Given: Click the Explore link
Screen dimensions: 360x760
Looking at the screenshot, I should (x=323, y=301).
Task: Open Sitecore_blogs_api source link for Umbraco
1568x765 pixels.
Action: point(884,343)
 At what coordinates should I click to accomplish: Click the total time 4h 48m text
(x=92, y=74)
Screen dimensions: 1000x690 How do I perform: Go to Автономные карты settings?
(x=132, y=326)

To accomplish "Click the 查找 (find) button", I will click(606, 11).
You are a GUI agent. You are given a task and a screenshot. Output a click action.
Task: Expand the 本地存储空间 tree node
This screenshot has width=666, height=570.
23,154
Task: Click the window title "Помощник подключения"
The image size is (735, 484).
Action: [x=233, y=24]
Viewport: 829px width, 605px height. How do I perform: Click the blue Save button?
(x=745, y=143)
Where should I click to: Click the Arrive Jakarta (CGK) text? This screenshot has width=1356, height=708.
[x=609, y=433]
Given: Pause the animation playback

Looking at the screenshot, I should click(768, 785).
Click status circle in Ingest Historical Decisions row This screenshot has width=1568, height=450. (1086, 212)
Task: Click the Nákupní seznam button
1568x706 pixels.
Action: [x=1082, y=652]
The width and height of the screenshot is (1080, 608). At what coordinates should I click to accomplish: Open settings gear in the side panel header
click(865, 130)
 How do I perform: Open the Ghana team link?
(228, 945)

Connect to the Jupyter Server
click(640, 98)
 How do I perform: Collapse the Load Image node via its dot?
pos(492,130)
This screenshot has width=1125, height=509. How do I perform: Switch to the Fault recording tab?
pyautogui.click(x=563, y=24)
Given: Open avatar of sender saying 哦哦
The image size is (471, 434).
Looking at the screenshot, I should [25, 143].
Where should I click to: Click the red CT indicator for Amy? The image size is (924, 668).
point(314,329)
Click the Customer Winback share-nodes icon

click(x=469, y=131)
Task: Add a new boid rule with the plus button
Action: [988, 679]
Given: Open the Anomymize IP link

Your instructions: Skip all lines ahead of the one containing "Viewport: 829px width, 605px". Reproduce that line and the remainder of the listing above exactly.

Expected output:
Viewport: 829px width, 605px height. How do I perform: Click the blue Save button?
(x=745, y=143)
Where should I click to: Click the Arrive Jakarta (CGK) text? This screenshot has width=1356, height=708.
[x=609, y=433]
Given: Pause the animation playback

Looking at the screenshot, I should click(768, 785).
Click status circle in Ingest Historical Decisions row This screenshot has width=1568, height=450. (1086, 212)
Task: Click the Nákupní seznam button
1568x706 pixels.
Action: [x=1082, y=652]
The width and height of the screenshot is (1080, 608). At what coordinates should I click to accomplish: Open settings gear in the side panel header
click(865, 130)
 How do I perform: Open the Ghana team link?
(228, 945)

Connect to the Jupyter Server
click(640, 98)
 How do I perform: Collapse the Load Image node via its dot?
pos(492,130)
This screenshot has width=1125, height=509. How do I perform: Switch to the Fault recording tab?
pyautogui.click(x=563, y=24)
Given: Open avatar of sender saying 哦哦
The image size is (471, 434).
Looking at the screenshot, I should [25, 143].
Where should I click to: Click the red CT indicator for Amy? The image size is (924, 668).
point(314,329)
Click the Customer Winback share-nodes icon

click(x=469, y=131)
Task: Add a new boid rule with the plus button
Action: [988, 679]
Given: Open the Anomymize IP link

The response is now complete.